If you’d like to take this course but are concerned that you don’t know enough R, there are excellent on-line resources for learning the basics. Here are our recommendations.
WHO SHOULD ATTEND?
The study of social networks is an interdisciplinary field and so students from a variety of backgrounds are welcome: students from Sociology, Anthropology, Criminology, Political Science, Management, Public Health, Industrial Engineering, and Computer Science can all benefit from the workshop, although examples to illustrate concepts and for practice exercises are drawn primarily from social and political science.
The two paperback texts below are recommended. In addition, each session will have readings from the research literature made available as pdfs to participants.
Prell, C. 2012. Social Network Analysis: History, Theory, and Methodology. Los Angeles: Sage.
Robins, G. 2015. Doing Social Network Research: Network-based Research Design for Social Scientists.
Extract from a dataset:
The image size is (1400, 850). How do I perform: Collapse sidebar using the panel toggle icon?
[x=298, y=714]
Thousand Oaks, CA: Sage.
Location, FORMAT, AND MATERIALS
The class will meet from 9 am to 5 pm each day with a 1-hour lunch break at Temple University Center City, 1515 Market Street, Philadelphia, PA 19103.
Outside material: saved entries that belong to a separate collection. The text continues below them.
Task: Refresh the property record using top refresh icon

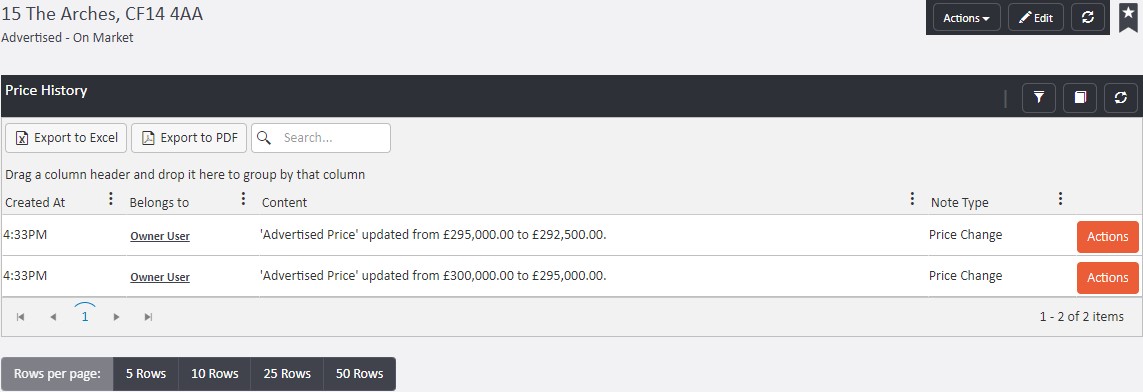Action: (x=1088, y=17)
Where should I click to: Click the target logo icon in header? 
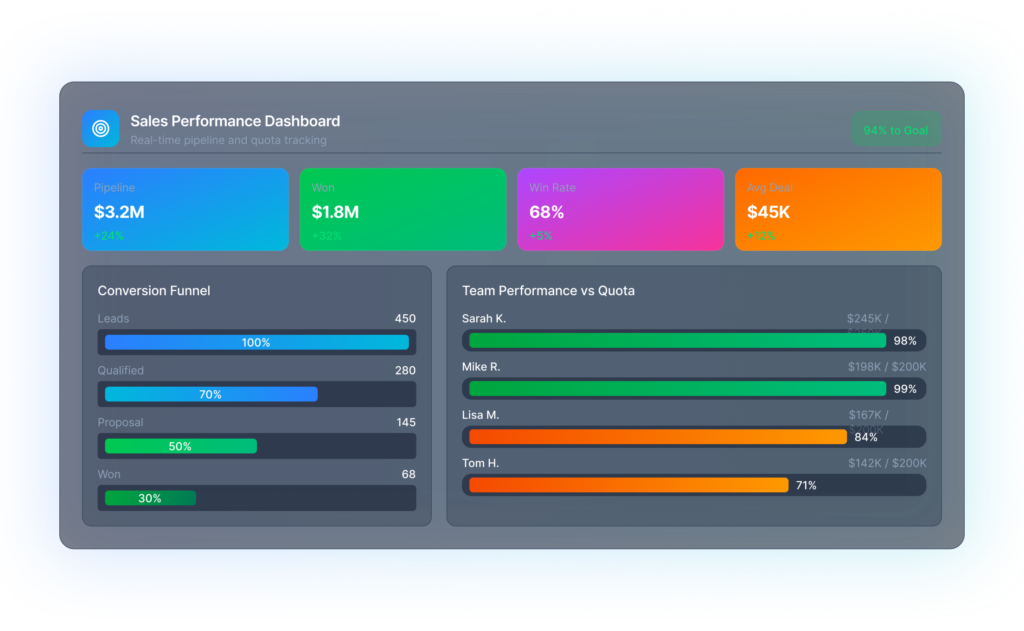coord(100,129)
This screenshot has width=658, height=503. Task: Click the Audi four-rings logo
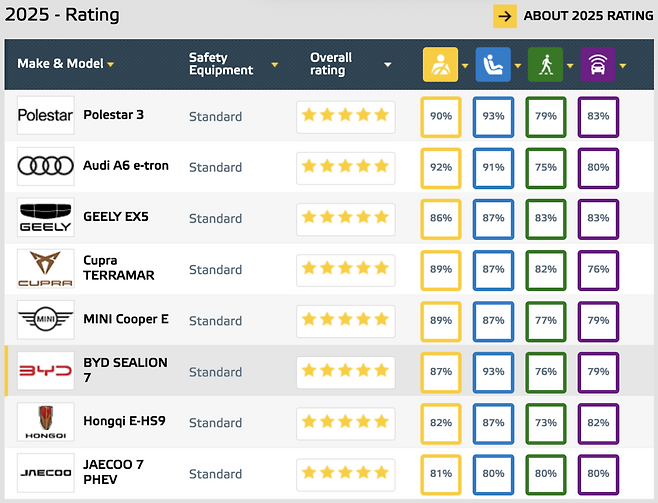point(46,166)
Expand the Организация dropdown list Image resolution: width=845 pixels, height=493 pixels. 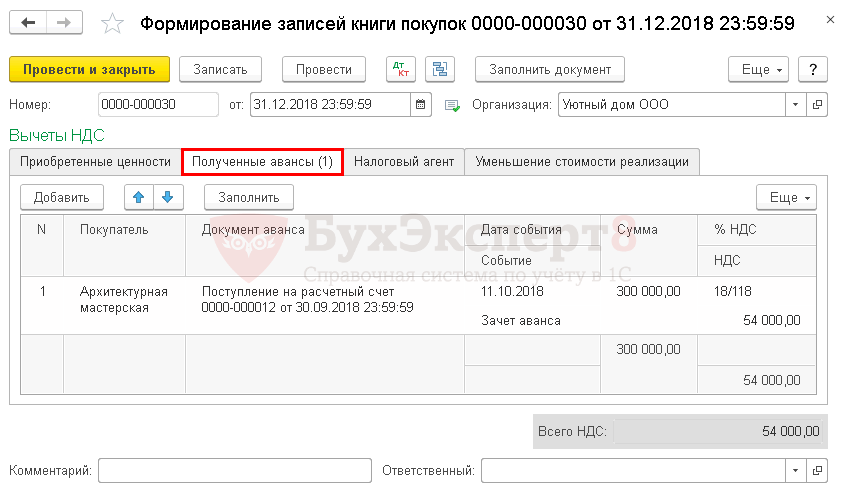(796, 104)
Participants receive a bound manual containing detailed lecture notes (with equations and graphics), examples of computer printout, and many other useful features. This book frees participants from the distracting task of note taking.
REGISTRATION AND LODGING
The fee of $995 includes all course materials. The early registration fee of $895 is available until March 17.
If you cancel your registration at least two weeks before the course is scheduled to begin, you are entitled to a full refund (minus a processing fee of $50).
Lodging Reservation Instructions
A block of guest rooms has been reserved at the Club Quarters Hotel, 1628 Chestnut Street, Philadelphia, PA at a special rate of $164 per night. This location is about a 5-minute walk to the seminar location. In order to make reservations, call 203-905-2100 during business hours and identify yourself by using group code STH416 or click here. For guaranteed rate and availability, you must reserve your room no later than Monday, March 16, 2020.
If you need to make reservations after the cut-off date, you may call Club Quarters directly and ask for the “Statistical Horizons” rate (do not use the code or mention a room block) and they will try to accommodate your request.
- Introductory Overview of Social Network Analysis: Motivating Examples, Basic Vocabulary, Research Hypotheses Investigated in the Literature
- Data Collection and Network Analysis Packages for the Representation and Visualization of Network Data
- Centrality, Structural Holes and Brokerage
- Subgroups, Blockmodels and Positions
- Density and Connectivity, Weak Ties and Strong Ties
- Network Hypotheses and Methods for Evaluating Them
“I thought this was a fantastic course. This course helped to clarify and expand upon what I had previously learned. Learning how to test if certain network structures are significantly different from chance was useful and getting a detailed explanation of how to interpret ERGM terms and ERGM model fit statistics was much better through this course than what I’ve previously tried to teach myself with textbooks.”
Megan Evans, Pennsylvania State University
“The material is very relevant to audiences outside of its origins in sociology and related fields. It demonstrates the presence of mathematical rigor in an aspect of studying relationships that allows researchers to go beyond descriptive statistics and pretty pictures.”
Steve Vejcik, TransUnion
“Very helpful for understanding advanced SNA. Nice instructor.”
Huiwen Xu, University of Rochester
“This course was really helpful because I had access to real R scripts that I can use and replicate for my own research. John understands every detail of complex network models and explains them in a very clear way.”